We have a couple if issues here:
1. If we are trying to predict the number of extra runs | extra occurs, the results are massively skewed towards 1.
2. If we are trying to predict the number of extra runs | extra type the results will still heavily be skewed towards 1 for the extras from which there can be a variable number of runs.

I think this is a lose-lose situation, but at least predicting the probability of an extra type should help in the case of extras where there is a fixed number of runs.

In [185]:
balls_with_extras['extras_type'] = balls_with_extras['extras_details'].apply(lambda x: list(x.keys()))
# Explode the extras_type column to create separate rows for each extra type
exploded_extras = balls_with_extras.explode('extras_type')
exploded_extras['extras_type'].value_counts()

extras_type
wides      36198
legbyes    10919
noballs     4676
byes        3731
penalty       14
Name: count, dtype: int64

We have 5 types of extras. Since we can have multiple extras in a ball, I am going to use 5 different models to predict the probability of each type occuring.
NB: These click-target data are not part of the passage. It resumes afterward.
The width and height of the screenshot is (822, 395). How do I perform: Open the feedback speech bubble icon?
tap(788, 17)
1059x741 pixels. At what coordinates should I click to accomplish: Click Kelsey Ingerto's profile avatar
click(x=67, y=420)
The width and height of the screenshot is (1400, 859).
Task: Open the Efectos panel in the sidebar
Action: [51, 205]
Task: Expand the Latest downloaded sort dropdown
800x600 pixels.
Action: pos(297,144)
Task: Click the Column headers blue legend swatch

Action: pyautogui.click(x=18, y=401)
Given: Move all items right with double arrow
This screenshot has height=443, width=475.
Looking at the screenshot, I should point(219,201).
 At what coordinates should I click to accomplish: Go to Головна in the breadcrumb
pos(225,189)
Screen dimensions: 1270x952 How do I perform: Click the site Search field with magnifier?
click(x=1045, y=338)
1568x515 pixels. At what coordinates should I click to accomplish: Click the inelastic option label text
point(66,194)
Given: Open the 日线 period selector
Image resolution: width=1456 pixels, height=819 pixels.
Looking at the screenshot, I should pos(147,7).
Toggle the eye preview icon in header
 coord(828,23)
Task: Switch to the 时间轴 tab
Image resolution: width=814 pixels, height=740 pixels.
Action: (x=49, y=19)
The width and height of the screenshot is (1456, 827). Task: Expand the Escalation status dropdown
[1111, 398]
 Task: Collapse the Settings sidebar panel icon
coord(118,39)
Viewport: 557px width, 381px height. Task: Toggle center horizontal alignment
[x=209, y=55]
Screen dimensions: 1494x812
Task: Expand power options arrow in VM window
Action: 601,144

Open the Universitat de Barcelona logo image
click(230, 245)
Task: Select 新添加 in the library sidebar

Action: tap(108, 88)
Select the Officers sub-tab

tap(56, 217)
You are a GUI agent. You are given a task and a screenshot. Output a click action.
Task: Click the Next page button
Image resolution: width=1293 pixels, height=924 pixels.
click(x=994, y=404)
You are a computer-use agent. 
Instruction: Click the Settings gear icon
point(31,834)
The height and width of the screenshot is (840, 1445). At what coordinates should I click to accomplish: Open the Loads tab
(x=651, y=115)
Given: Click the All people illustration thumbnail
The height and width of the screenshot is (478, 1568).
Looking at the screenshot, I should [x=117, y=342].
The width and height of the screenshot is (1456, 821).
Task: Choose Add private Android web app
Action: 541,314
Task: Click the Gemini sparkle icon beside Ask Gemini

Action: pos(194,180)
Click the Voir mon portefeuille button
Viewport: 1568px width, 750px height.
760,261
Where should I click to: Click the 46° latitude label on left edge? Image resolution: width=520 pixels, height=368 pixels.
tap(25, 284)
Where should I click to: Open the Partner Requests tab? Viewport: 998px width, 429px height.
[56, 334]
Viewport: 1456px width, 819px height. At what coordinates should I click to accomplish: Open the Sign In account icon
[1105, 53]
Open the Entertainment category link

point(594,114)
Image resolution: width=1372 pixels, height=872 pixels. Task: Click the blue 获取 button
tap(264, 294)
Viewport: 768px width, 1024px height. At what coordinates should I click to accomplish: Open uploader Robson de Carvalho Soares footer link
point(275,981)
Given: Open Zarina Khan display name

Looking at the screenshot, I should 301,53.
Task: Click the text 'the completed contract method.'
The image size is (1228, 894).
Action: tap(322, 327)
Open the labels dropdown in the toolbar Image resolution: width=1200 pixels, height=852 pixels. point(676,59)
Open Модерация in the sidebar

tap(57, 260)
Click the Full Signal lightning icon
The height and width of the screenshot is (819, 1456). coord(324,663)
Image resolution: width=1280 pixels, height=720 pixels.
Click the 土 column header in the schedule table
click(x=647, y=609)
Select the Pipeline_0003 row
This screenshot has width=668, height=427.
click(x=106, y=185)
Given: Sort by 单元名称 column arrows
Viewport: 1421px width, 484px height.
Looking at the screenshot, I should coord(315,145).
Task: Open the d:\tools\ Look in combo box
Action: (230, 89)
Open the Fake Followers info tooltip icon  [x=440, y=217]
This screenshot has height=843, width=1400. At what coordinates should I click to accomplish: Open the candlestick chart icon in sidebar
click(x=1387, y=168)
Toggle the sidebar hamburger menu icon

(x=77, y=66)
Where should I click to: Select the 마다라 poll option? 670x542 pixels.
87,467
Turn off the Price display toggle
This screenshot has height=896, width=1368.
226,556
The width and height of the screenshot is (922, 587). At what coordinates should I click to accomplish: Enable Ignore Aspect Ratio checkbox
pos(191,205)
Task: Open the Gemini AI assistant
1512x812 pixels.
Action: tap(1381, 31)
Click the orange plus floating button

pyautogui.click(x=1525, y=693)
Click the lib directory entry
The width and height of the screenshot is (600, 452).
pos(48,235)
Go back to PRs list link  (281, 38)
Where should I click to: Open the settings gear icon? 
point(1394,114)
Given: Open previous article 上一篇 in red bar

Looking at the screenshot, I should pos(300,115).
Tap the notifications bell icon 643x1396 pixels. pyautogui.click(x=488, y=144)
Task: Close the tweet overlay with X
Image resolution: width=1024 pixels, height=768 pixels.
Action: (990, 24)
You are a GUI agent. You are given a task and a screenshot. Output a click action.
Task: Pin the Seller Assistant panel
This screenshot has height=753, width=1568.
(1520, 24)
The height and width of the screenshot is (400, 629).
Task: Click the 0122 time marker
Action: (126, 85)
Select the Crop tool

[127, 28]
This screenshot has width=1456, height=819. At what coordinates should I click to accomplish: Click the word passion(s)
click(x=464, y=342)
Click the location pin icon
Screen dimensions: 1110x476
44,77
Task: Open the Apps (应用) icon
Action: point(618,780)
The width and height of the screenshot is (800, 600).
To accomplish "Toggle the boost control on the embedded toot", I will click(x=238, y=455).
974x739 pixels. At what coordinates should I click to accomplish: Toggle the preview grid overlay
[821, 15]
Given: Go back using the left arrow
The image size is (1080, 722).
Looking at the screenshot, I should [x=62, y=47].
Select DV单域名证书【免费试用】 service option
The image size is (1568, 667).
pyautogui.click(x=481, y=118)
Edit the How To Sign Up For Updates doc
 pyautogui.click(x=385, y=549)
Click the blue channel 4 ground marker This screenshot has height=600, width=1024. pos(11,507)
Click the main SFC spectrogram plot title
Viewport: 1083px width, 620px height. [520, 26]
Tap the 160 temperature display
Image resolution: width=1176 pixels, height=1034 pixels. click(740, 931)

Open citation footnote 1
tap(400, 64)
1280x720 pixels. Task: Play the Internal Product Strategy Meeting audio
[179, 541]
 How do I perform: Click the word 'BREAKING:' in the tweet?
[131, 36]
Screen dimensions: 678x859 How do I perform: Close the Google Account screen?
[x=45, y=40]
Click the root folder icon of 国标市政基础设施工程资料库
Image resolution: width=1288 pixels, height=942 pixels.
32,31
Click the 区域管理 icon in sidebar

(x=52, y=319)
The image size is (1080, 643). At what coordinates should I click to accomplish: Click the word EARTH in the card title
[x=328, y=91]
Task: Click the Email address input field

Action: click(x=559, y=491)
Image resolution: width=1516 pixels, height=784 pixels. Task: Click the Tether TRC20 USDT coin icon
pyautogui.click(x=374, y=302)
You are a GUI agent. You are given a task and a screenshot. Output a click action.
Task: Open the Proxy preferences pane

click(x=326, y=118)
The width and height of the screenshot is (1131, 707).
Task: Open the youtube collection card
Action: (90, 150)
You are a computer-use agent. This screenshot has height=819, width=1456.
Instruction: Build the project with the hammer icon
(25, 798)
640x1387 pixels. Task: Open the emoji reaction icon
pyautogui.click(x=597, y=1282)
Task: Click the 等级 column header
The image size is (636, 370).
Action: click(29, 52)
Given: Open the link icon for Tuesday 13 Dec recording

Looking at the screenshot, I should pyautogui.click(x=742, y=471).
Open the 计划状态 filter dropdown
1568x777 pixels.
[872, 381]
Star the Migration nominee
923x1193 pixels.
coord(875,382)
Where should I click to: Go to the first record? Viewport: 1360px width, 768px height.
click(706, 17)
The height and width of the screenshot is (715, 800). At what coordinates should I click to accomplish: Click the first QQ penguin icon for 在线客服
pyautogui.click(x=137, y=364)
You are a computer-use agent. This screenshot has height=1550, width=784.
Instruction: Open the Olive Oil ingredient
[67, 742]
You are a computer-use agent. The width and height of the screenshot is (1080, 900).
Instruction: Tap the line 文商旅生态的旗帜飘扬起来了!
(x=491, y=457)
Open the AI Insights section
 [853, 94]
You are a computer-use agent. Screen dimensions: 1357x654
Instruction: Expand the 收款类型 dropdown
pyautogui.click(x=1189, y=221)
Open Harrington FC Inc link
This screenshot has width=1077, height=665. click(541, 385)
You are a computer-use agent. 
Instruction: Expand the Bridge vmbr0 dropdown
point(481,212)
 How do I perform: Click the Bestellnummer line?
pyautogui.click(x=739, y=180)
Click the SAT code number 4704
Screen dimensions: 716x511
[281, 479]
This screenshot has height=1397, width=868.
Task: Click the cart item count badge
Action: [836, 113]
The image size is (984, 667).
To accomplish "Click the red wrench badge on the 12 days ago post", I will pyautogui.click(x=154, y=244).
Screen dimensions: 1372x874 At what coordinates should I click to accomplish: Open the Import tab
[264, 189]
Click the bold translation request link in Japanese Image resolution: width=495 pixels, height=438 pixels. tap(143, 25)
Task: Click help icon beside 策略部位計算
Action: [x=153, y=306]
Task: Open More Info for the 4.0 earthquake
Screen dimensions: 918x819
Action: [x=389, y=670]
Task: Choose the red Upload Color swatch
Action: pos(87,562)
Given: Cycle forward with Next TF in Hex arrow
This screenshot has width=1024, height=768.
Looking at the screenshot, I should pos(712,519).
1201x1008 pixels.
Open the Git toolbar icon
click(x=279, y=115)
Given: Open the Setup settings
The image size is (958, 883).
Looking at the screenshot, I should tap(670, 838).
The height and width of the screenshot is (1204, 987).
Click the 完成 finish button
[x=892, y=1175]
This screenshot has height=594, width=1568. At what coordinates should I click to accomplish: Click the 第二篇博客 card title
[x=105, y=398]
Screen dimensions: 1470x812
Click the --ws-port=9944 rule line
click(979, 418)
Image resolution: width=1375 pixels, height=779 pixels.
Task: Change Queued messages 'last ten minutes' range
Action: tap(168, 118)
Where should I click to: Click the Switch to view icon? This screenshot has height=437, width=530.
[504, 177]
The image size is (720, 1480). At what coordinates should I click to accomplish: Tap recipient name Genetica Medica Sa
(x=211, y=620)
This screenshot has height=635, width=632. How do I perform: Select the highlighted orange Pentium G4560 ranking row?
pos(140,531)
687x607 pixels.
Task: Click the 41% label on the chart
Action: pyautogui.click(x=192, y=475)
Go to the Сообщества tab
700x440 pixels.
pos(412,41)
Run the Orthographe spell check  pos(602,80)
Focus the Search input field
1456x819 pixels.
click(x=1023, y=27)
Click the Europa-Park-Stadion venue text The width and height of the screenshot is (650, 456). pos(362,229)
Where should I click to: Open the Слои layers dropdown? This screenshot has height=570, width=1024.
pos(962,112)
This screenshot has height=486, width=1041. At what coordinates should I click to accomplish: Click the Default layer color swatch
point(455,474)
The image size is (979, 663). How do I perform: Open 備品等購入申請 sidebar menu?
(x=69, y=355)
For the sake of length and readability, I am going to limit my explanations/analysis.

In [186]:
# Unfortuntely due to the way the data is structured I can't use one_hot_encoding with the exploded rows
# without duplicating rows, so I will just create the columns manually.
balls_with_extras['wides'] = balls_with_extras['extras_details'].apply(lambda x: 'wides' in list(x.keys()))
balls_with_extras['byes'] = balls_with_extras['extras_details'].apply(lambda x: 'byes' in list(x.keys()))
balls_with_extras['legbyes'] = balls_with_extras['extras_details'].apply(lambda x: 'legbyes' in list(x.keys()))
balls_with_extras['noballs'] = balls_with_extras['extras_details'].apply(lambda x: 'noballs' in list(x.keys()))
balls_with_extras['penalty'] = balls_with_extras['extras_details'].apply(lambda x: 'penalty' in list(x.keys()))
extras_dropped = balls_with_extras.drop(columns=['extras_details', 'extras_type', 'extras'])

powerplay_extra_balls = extras_dropped[extras_dropped['powerplay']].drop(columns=['powerplay'])
powerplay_extra_balls = powerplay_extra_balls.merge(powerplay_extra_batter_stats, on='batter', how='left').drop(columns=['batter'])
powerplay_extra_balls = powerplay_extra_balls.merge(powerplay_extra_bowler_stats, on='bowler', how='left').drop(columns=['bowler'])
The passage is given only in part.